Some records:
>> start
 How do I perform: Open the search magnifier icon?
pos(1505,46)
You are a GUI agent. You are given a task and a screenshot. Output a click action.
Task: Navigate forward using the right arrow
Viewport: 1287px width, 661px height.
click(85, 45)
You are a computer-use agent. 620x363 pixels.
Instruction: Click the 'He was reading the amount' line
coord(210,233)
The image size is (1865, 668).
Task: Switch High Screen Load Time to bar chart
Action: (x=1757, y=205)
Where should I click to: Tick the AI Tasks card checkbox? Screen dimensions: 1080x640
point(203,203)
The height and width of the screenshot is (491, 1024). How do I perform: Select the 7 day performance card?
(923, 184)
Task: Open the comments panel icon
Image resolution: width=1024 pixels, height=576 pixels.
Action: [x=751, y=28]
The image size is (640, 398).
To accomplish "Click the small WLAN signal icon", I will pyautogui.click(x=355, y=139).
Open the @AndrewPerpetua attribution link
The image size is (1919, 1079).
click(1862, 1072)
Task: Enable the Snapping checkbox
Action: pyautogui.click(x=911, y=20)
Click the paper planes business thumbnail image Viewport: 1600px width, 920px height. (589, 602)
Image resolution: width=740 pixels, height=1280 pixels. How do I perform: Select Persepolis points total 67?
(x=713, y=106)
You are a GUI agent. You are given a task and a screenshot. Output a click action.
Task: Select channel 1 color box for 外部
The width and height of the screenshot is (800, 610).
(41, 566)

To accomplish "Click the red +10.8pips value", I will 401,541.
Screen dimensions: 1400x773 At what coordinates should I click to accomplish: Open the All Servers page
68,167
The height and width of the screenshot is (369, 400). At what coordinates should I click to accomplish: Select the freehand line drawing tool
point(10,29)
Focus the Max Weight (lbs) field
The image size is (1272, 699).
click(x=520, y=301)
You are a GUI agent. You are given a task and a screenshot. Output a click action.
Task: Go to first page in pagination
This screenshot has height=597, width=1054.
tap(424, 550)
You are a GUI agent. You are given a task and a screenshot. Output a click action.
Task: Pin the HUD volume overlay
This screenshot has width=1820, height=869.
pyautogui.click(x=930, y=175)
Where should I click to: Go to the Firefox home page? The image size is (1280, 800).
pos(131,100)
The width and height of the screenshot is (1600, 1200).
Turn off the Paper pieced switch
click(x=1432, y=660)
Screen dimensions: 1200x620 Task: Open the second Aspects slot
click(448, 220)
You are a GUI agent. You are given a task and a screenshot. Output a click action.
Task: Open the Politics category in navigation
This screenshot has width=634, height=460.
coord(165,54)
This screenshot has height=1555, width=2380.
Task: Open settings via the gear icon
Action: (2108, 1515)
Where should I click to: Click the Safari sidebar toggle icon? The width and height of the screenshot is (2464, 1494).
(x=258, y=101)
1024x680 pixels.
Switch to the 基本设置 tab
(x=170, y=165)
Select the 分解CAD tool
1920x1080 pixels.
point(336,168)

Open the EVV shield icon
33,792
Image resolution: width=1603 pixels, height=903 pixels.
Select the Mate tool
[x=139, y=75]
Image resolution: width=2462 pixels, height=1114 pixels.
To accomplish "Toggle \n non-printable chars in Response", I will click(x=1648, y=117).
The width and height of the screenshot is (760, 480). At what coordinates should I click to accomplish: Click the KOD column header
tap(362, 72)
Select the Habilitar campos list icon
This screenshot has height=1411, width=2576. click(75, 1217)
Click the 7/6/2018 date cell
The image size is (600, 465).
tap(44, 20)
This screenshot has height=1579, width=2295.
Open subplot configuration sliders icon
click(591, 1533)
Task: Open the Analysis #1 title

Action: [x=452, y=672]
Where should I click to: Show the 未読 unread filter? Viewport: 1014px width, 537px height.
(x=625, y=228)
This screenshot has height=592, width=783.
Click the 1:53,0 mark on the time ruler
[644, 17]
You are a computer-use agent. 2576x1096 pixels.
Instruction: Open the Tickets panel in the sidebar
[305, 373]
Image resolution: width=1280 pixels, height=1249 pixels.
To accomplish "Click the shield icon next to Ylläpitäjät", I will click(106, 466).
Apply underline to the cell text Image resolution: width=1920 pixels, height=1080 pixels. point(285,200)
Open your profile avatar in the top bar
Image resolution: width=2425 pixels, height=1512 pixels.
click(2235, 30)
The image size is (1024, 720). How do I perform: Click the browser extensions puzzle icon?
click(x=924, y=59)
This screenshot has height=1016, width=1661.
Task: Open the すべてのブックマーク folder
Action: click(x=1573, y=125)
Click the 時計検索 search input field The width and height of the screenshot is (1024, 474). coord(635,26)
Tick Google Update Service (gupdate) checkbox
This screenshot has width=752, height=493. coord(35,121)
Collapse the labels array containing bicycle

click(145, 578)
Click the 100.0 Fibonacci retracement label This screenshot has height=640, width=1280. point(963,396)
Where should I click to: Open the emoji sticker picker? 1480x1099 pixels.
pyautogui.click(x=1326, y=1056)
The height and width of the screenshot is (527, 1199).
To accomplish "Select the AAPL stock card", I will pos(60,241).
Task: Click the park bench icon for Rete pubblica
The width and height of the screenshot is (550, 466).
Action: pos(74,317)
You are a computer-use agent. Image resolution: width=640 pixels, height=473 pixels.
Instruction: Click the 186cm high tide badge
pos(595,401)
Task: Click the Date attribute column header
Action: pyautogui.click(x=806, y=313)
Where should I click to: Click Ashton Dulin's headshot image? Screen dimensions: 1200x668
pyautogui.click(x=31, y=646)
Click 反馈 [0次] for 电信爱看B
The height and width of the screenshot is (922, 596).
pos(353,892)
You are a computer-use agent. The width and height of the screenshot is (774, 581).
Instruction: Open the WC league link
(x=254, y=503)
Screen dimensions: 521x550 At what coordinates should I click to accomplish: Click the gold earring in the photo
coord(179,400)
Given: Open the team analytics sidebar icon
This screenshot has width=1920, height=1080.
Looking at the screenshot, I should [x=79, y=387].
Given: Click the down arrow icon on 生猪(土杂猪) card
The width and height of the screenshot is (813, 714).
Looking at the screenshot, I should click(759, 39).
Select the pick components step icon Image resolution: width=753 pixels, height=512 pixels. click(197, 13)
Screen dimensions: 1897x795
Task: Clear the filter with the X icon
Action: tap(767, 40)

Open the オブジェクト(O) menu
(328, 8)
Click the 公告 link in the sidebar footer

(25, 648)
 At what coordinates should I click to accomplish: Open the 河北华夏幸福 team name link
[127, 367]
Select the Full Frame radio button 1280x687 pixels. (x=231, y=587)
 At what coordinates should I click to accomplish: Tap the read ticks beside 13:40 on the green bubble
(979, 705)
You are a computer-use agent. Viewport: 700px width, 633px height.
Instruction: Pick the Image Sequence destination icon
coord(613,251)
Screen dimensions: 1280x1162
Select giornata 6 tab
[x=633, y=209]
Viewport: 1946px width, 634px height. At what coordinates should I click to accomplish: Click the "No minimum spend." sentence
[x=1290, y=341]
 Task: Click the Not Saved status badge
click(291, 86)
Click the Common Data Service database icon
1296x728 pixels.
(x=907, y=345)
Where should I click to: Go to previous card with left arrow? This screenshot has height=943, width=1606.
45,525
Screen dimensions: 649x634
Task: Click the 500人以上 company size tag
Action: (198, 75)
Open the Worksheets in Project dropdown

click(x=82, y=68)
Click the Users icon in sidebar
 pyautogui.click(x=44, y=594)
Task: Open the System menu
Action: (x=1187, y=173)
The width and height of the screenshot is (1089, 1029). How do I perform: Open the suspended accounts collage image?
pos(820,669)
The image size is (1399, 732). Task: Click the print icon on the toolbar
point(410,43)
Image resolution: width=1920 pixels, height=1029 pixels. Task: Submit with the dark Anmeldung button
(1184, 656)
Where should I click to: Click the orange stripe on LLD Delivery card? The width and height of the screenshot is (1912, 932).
>> end
▶ **WHAT THE TASK REQUIRES**
Reproduce all of the data above, substituting "screen agent" for each occurrence of "GUI agent". Leave everything else unchanged.

▶ **ANSWER FOR THIS EXERCISE**
 How do I perform: Open the search magnifier icon?
pos(1505,46)
You are a screen agent. You are given a task and a screenshot. Output a click action.
Task: Navigate forward using the right arrow
Viewport: 1287px width, 661px height.
click(85, 45)
You are a computer-use agent. 620x363 pixels.
Instruction: Click the 'He was reading the amount' line
coord(210,233)
The image size is (1865, 668).
Task: Switch High Screen Load Time to bar chart
Action: (x=1757, y=205)
Where should I click to: Tick the AI Tasks card checkbox? Screen dimensions: 1080x640
point(203,203)
The height and width of the screenshot is (491, 1024). How do I perform: Select the 7 day performance card?
(923, 184)
Task: Open the comments panel icon
Image resolution: width=1024 pixels, height=576 pixels.
Action: [x=751, y=28]
The image size is (640, 398).
To accomplish "Click the small WLAN signal icon", I will pyautogui.click(x=355, y=139).
Open the @AndrewPerpetua attribution link
The image size is (1919, 1079).
click(1862, 1072)
Task: Enable the Snapping checkbox
Action: pyautogui.click(x=911, y=20)
Click the paper planes business thumbnail image Viewport: 1600px width, 920px height. (589, 602)
Image resolution: width=740 pixels, height=1280 pixels. How do I perform: Select Persepolis points total 67?
(x=713, y=106)
You are a screen agent. You are given a task and a screenshot. Output a click action.
Task: Select channel 1 color box for 外部
The width and height of the screenshot is (800, 610).
(41, 566)

To accomplish "Click the red +10.8pips value", I will 401,541.
Screen dimensions: 1400x773 At what coordinates should I click to accomplish: Open the All Servers page
68,167
The height and width of the screenshot is (369, 400). At what coordinates should I click to accomplish: Select the freehand line drawing tool
point(10,29)
Focus the Max Weight (lbs) field
The image size is (1272, 699).
click(x=520, y=301)
You are a screen agent. You are given a task and a screenshot. Output a click action.
Task: Go to first page in pagination
This screenshot has height=597, width=1054.
tap(424, 550)
You are a screen agent. You are given a task and a screenshot. Output a click action.
Task: Pin the HUD volume overlay
This screenshot has width=1820, height=869.
pyautogui.click(x=930, y=175)
Where should I click to: Go to the Firefox home page? The image size is (1280, 800).
pos(131,100)
The width and height of the screenshot is (1600, 1200).
Turn off the Paper pieced switch
click(x=1432, y=660)
Screen dimensions: 1200x620 Task: Open the second Aspects slot
click(448, 220)
You are a screen agent. You are given a task and a screenshot. Output a click action.
Task: Open the Politics category in navigation
This screenshot has width=634, height=460.
coord(165,54)
This screenshot has height=1555, width=2380.
Task: Open settings via the gear icon
Action: (2108, 1515)
Where should I click to: Click the Safari sidebar toggle icon? The width and height of the screenshot is (2464, 1494).
(x=258, y=101)
1024x680 pixels.
Switch to the 基本设置 tab
(x=170, y=165)
Select the 分解CAD tool
1920x1080 pixels.
point(336,168)

Open the EVV shield icon
33,792
Image resolution: width=1603 pixels, height=903 pixels.
Select the Mate tool
[x=139, y=75]
Image resolution: width=2462 pixels, height=1114 pixels.
To accomplish "Toggle \n non-printable chars in Response", I will click(x=1648, y=117).
The width and height of the screenshot is (760, 480). At what coordinates should I click to accomplish: Click the KOD column header
tap(362, 72)
Select the Habilitar campos list icon
This screenshot has height=1411, width=2576. click(75, 1217)
Click the 7/6/2018 date cell
The image size is (600, 465).
tap(44, 20)
This screenshot has height=1579, width=2295.
Open subplot configuration sliders icon
click(591, 1533)
Task: Open the Analysis #1 title

Action: [x=452, y=672]
Where should I click to: Show the 未読 unread filter? Viewport: 1014px width, 537px height.
(x=625, y=228)
This screenshot has height=592, width=783.
Click the 1:53,0 mark on the time ruler
[644, 17]
You are a computer-use agent. 2576x1096 pixels.
Instruction: Open the Tickets panel in the sidebar
[305, 373]
Image resolution: width=1280 pixels, height=1249 pixels.
To accomplish "Click the shield icon next to Ylläpitäjät", I will click(106, 466).
Apply underline to the cell text Image resolution: width=1920 pixels, height=1080 pixels. point(285,200)
Open your profile avatar in the top bar
Image resolution: width=2425 pixels, height=1512 pixels.
click(2235, 30)
The image size is (1024, 720). How do I perform: Click the browser extensions puzzle icon?
click(x=924, y=59)
This screenshot has height=1016, width=1661.
Task: Open the すべてのブックマーク folder
Action: click(x=1573, y=125)
Click the 時計検索 search input field The width and height of the screenshot is (1024, 474). coord(635,26)
Tick Google Update Service (gupdate) checkbox
This screenshot has width=752, height=493. coord(35,121)
Collapse the labels array containing bicycle

click(145, 578)
Click the 100.0 Fibonacci retracement label This screenshot has height=640, width=1280. point(963,396)
Where should I click to: Open the emoji sticker picker? 1480x1099 pixels.
pyautogui.click(x=1326, y=1056)
The height and width of the screenshot is (527, 1199).
To accomplish "Select the AAPL stock card", I will pos(60,241).
Task: Click the park bench icon for Rete pubblica
The width and height of the screenshot is (550, 466).
Action: pos(74,317)
You are a computer-use agent. Image resolution: width=640 pixels, height=473 pixels.
Instruction: Click the 186cm high tide badge
pos(595,401)
Task: Click the Date attribute column header
Action: pyautogui.click(x=806, y=313)
Where should I click to: Click Ashton Dulin's headshot image? Screen dimensions: 1200x668
pyautogui.click(x=31, y=646)
Click 反馈 [0次] for 电信爱看B
The height and width of the screenshot is (922, 596).
pos(353,892)
You are a computer-use agent. The width and height of the screenshot is (774, 581).
Instruction: Open the WC league link
(x=254, y=503)
Screen dimensions: 521x550 At what coordinates should I click to accomplish: Click the gold earring in the photo
coord(179,400)
Given: Open the team analytics sidebar icon
This screenshot has width=1920, height=1080.
Looking at the screenshot, I should [x=79, y=387].
Given: Click the down arrow icon on 生猪(土杂猪) card
The width and height of the screenshot is (813, 714).
Looking at the screenshot, I should click(759, 39).
Select the pick components step icon Image resolution: width=753 pixels, height=512 pixels. click(197, 13)
Screen dimensions: 1897x795
Task: Clear the filter with the X icon
Action: tap(767, 40)

Open the オブジェクト(O) menu
(328, 8)
Click the 公告 link in the sidebar footer

(25, 648)
 At what coordinates should I click to accomplish: Open the 河北华夏幸福 team name link
[127, 367]
Select the Full Frame radio button 1280x687 pixels. (x=231, y=587)
 At what coordinates should I click to accomplish: Tap the read ticks beside 13:40 on the green bubble
(979, 705)
You are a computer-use agent. Viewport: 700px width, 633px height.
Instruction: Pick the Image Sequence destination icon
coord(613,251)
Screen dimensions: 1280x1162
Select giornata 6 tab
[x=633, y=209]
Viewport: 1946px width, 634px height. At what coordinates should I click to accomplish: Click the "No minimum spend." sentence
[x=1290, y=341]
 Task: Click the Not Saved status badge
click(291, 86)
Click the Common Data Service database icon
1296x728 pixels.
(x=907, y=345)
Where should I click to: Go to previous card with left arrow? This screenshot has height=943, width=1606.
45,525
Screen dimensions: 649x634
Task: Click the 500人以上 company size tag
Action: (198, 75)
Open the Worksheets in Project dropdown

click(x=82, y=68)
Click the Users icon in sidebar
 pyautogui.click(x=44, y=594)
Task: Open the System menu
Action: (x=1187, y=173)
The width and height of the screenshot is (1089, 1029). How do I perform: Open the suspended accounts collage image?
pos(820,669)
The image size is (1399, 732). Task: Click the print icon on the toolbar
point(410,43)
Image resolution: width=1920 pixels, height=1029 pixels. Task: Submit with the dark Anmeldung button
(1184, 656)
Where should I click to: Click the orange stripe on LLD Delivery card? The width and height of the screenshot is (1912, 932).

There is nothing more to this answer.